É com muita alegria que estreio essa coluna como presidente da Sociedade Brasileira de Patologia Clínica/Medicina Laboratorial (SBPC/ML). Este novo cargo traz consigo uma enorme responsabilidade. Em conjunto com meus colegas de diretoria executiva daremos continuidade ao excelente trabalho das gestões anteriores. Essa é uma oportunidade única de retribuir todo acolhimento que encontrei na SBPC/ML já em 1996, quando ainda durante a graduação escolhi a Patologia Clínica / Medicina Laboratorial como especialidade médica para estruturar meu currículo.

Esta acolhida amadureceu ao longo dos anos e comecei a participar cada vez mais do dia a dia da Sociedade. Foram muitos projetos ao longo dos anos: reuniões científicas da Associação Paulista de Medicina, estruturação dos congressos, reuniões com outras especialidades médicas, discussões sobre regulações no setor, ensinos à distância, publicações científicas; entre
outros. Ao longo destes anos muita coisa mudou, compartilhei diversas experiências com profissionais e colegas brilhantes, essenciais para minha formação profissional e que me capacitaram para esta missão.

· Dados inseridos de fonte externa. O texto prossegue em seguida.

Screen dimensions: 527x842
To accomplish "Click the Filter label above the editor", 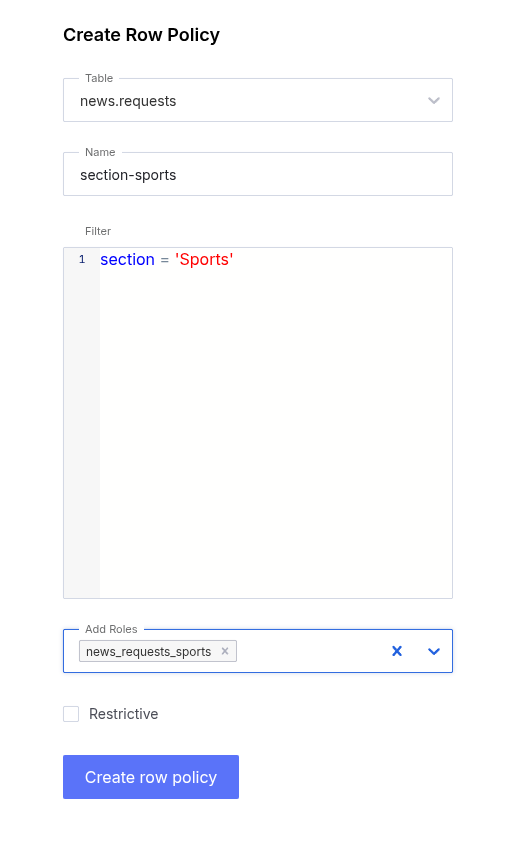I will coord(98,231).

Para este novo desafio, contarei com o trabalho dos colegas que compõem a nossa diretoria executiva. A Medicina Laboratorial assume o protagonismo na prática médica deste século. Uma prática pautada na medicina dos 4 Ps: preventiva, preditiva, personalizada e participativa. Posso afirmar que nos próximos dois anos de mandato nossas ações sempre serão guiadas com objetivo ampliar esse protagonismo. Nos dias de hoje a dependência dos recursos diagnósticos já é grande e esta tendência deve aumentar ainda mais ao longo dos próximos anos. O diagnóstico acurado é fundamental para que os pacientes sejam adequadamente tratados.

Um erro diagnóstico coloca em risco a segurança do paciente e aumenta os custos da saúde. Nós teremos pela frente muitos desafios para o setor, tais como: os novos modelos de remuneração, novas regulações, big data, testes de venda direta ao consumidor, telemedicina, tecnologias emergentes (sequenciadores de nova geração e espectrometria de massas), educação médica, mercado de trabalho, verticalização da saúde, dilemas éticos e tantos outros que compõem uma lista grande.

Contaremos com o esforço e o apoio dos membros de nossa sociedade, equipe, associados, entidades coirmãs, agências reguladoras e órgãos competentes para que possamos superar estes desafios. E, não devemos esquecer que todo o trabalho desenvolvido pela nossa sociedade científica tem sempre como objetivo final a melhoria da nossa saúde e de toda a população.